I’ve started too much drama, caused too many problems, and put myself in a position that I’ve never been in before. Though this is probably the time in my life that I have questioned myself the most, I’m glad it has happened.

But also glad that it’s almost over.

November will be a great month. I will either be on to the next, or laughing with the current. Though I prefer the latter, it’s out of my hands.

No doubt, the majority of you have no idea what I’m talking about, but just consider this foreshadowing for the next crazy chapter of my life. I’ve been saving it all because I didn’t want to start talking about it before I knew how it ended.

Despite what happens this weekend, it is good entertainment nonetheless. So I hope you enjoy it as I much as I have for the last month.

Besos.
n/a

Monday, October 27, 2008

You're just ordinary people...

So once again I’ve come across a situation in which I have to explain myself and how I live my life.

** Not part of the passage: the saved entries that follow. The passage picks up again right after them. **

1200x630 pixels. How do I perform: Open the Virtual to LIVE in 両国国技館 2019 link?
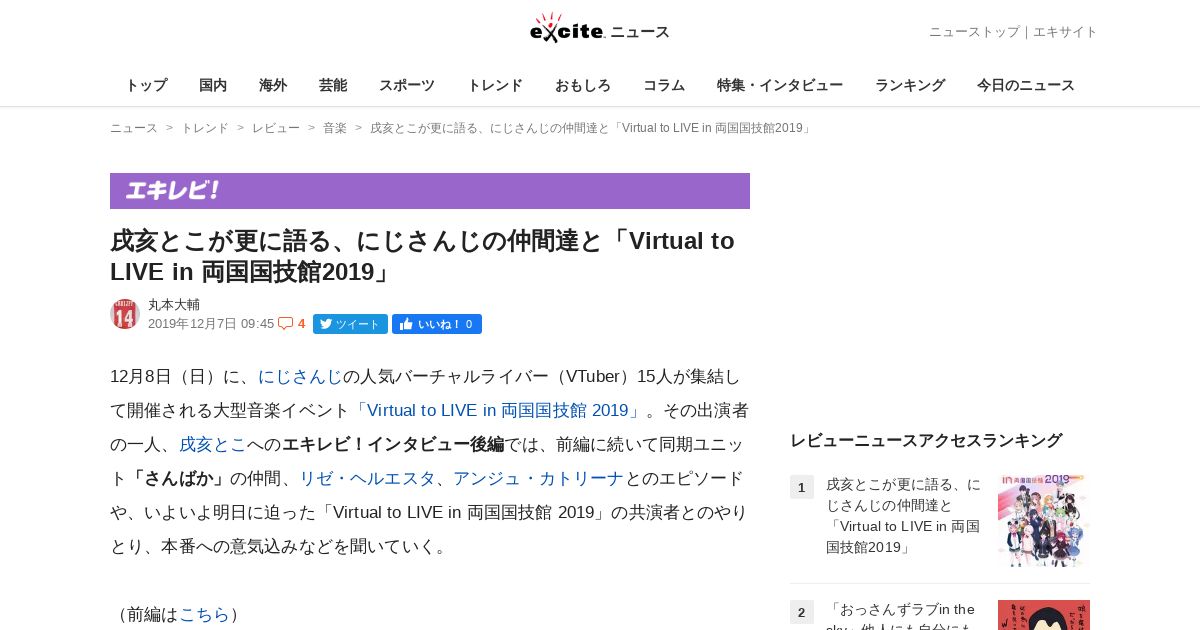498,411
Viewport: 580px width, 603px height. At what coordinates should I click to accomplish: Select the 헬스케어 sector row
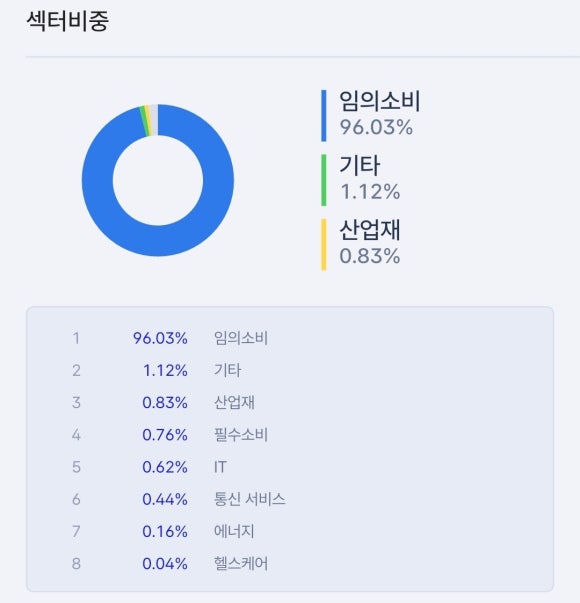(290, 564)
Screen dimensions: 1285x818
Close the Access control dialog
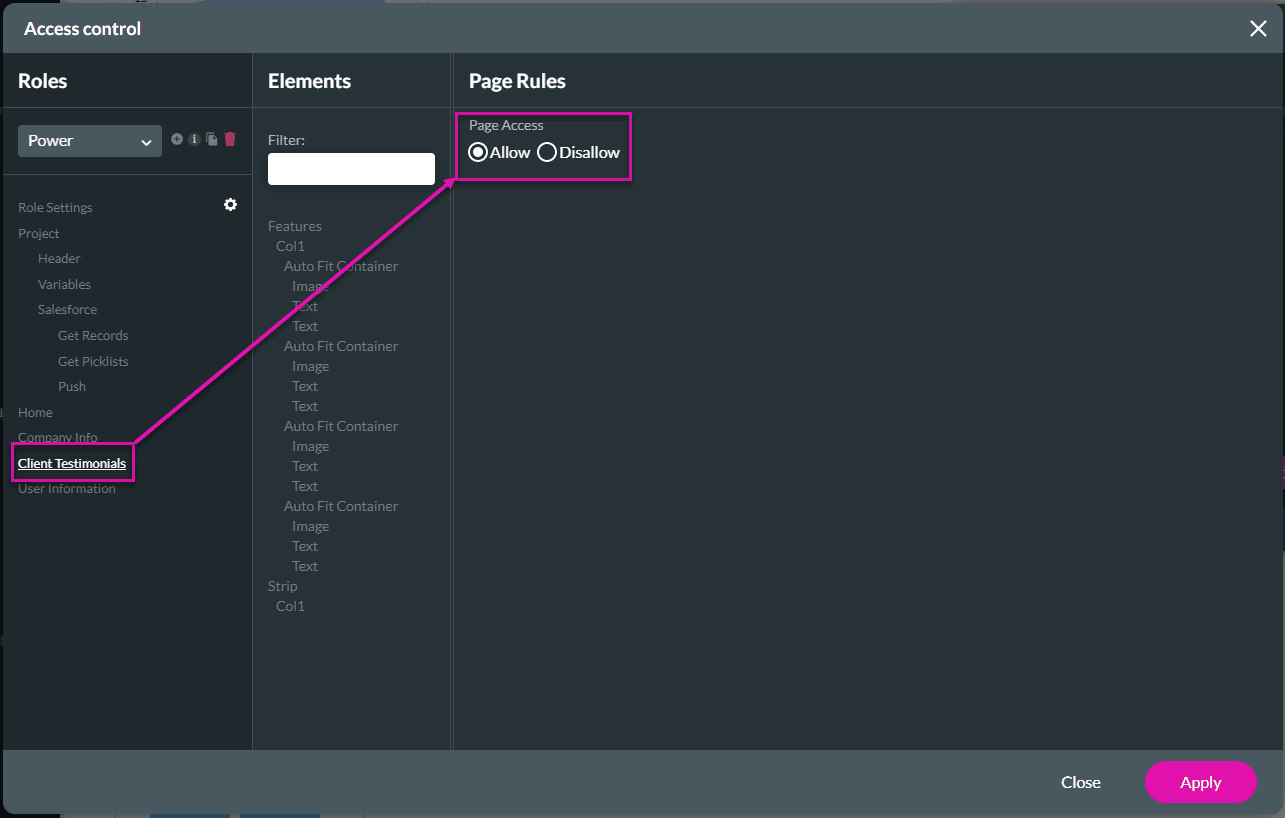coord(1258,28)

I’m not annoyed, don’t worry. I’ve had to answer these questions for about as long as I can remember.

No, I don’t smoke, drink, swear, or have sex. Never have (and for some) never will. BUT: that does not mean that I hold you to those same standards.

Just because you live your life like the majority of the world’s population, does not mean that you cannot be my friend. In fact, you might just be able to swing a date with me…if you’re lucky. So don’t worry about it.

For the most part, I don’t have a problem with the activities themselves, just the motivation behind them. If you drink to fit in with your friends, to me that shows insecurity. If you drink to get away from life, that shows a fear of dealing with your problems. If you drink to have a good time, and can do so without hurting yourself, by all means have at it.

It just kind of hurts my feelings when people think that I want nothing to do with them because they smoke or drink or have sex or all of them…at the same time. That perception is what got me hated in high school: I came off as an elitist jerk because I never went to anyone’s parties. It wasn’t that I was better than anyone, it was just that drinking Natty Light and taking a dip around a bon fire wasn’t very enticing…

I know that I’m different. I’m reminded everyday by something or other. I can’t have a lot of things that other people get. And I get left out of a lot of stuff. But I still believe that I can live my life the way I want to and coexist with you normal people.

At least I hope so.

n/a

Sunday, October 26, 2008

Soundtrack of Your Life

So I noticed tonight, as I was driving home, that certain music brings back certain memories.

I’ve felt it before, obviously, and I think it happens to everyone, but I think it’s a phenomenon that should be talked about more often.

I think it makes sense that a song has a meaning if something meaningful happened during the playing of that song…right? But what about a song that brings back a memory that happened way before the song ever came out?

This is confusing, so I’ll use an example.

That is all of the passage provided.